start SOURCE DOCUMENT
Titans (Behrouz et al., 2025) introduces the neural memory module we build on. Their evaluation focuses on language modeling perplexity and simple retrieval tasks where stored information is lower-entropy than cross-file code. Our work extends their evaluation to a high-entropy symbolic task and identifies conditions under which the mechanism fails.

Test-Time Training (Sun et al., 2024) uses self-supervised objectives to adapt model weights at inference. TTT-Linear uses linear attention as the test-time objective, avoiding the MLP bottleneck. Our findings suggest that replacing the MLP with a linear mapping may alleviate but not eliminate the capacity constraint for high-entropy tasks.

RETRO (Borgeaud et al., 2022) and Memorizing Transformers (Wu et al., 2022) augment transformers with explicit key-value retrieval over stored representations. These approaches preserve the attention-over-tokens inductive bias that makes concat effective. Our results support the view that explicit retrieval is the correct mechanism for high-entropy cross-file information.

Infini-attention (Munkhdalai et al., 2024) compresses past context into a fixed-size state via attention-weighted averaging rather than gradient-based MLP updates. This provides higher effective capacity than parametric memory while remaining more efficient than full attention.

Linear Transformers as Fast Weight Programmers (Schlag et al., 2021) provides theoretical grounding for why linear attention layers (like DeltaNet) can serve as associative memory. Our base model's 24 DeltaNet layers are already performing this function, which may explain why additional explicit memory modules provide no benefit.

CrossCodeEval (Ding et al., 2023) provides the evaluation framework we use. Their published baselines show 7B models achieving 5-15% EM with context concatenation, well above our vanilla concat result (3.0% EM) on a newer 9B base. We treat this gap as an open validity threat rather than evidence of consistency (Section 4.3).

GradMem (Kuratov et al., 2026) demonstrates that gradient-based memory updates work for associative recall tasks where stored information is compact. This is consistent with our taxonomy: parametric memory succeeds when information entropy is low relative to capacity.

7. Limitations

Statistical power. We evaluate on 200 of 2,665 CrossCodeEval samples, and the base model solves only 2-7 in any mode, so the memory-vs-ablation comparison had roughly five effective opportunities to show a difference. The zero delta is consistent but underpowered as a standalone claim (bootstrap CIs in Section 4.3), and the concat advantage over memory (paired EM delta +1.5, 95% CI [0.0, +3.5]) is itself marginal. Named experiment: the full 2,665-sample CrossCodeEval evaluation, gated on resolving the baseline gap below.
Unexplained baseline gap. Our vanilla concat baseline (3.0% EM) sits well below published 7B baselines (5-15% EM); likely harness effects, unresolved (Section 4.3). Debugging this precedes the full-set rerun.
Single model family. Qwen 3.5-9B only, with the DeltaNet confound cutting both ways (Section 5.4). Named experiment: replicate the frozen-base protocol on a pure-attention 7-8B model.
end SOURCE DOCUMENT
■ TASK DETAILS
Answer from the related-work and limitations text:
1. How many DeltaNet layers does the base model have?
2. What exact-match score did the vanilla concat baseline reach?
3. How many CrossCodeEval samples were evaluated, out of how many in total?
start DATA LINES
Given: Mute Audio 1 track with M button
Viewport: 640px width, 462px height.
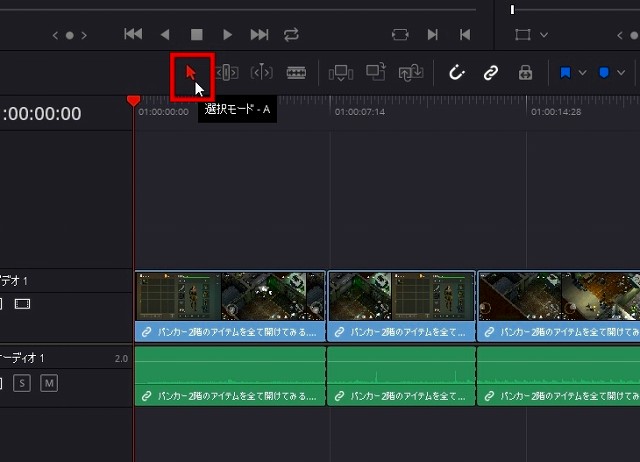Looking at the screenshot, I should pyautogui.click(x=49, y=383).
end DATA LINES
■ RESULT FOR THIS TASK
1. 24
2. 3.0% EM
3. 200 of 2,665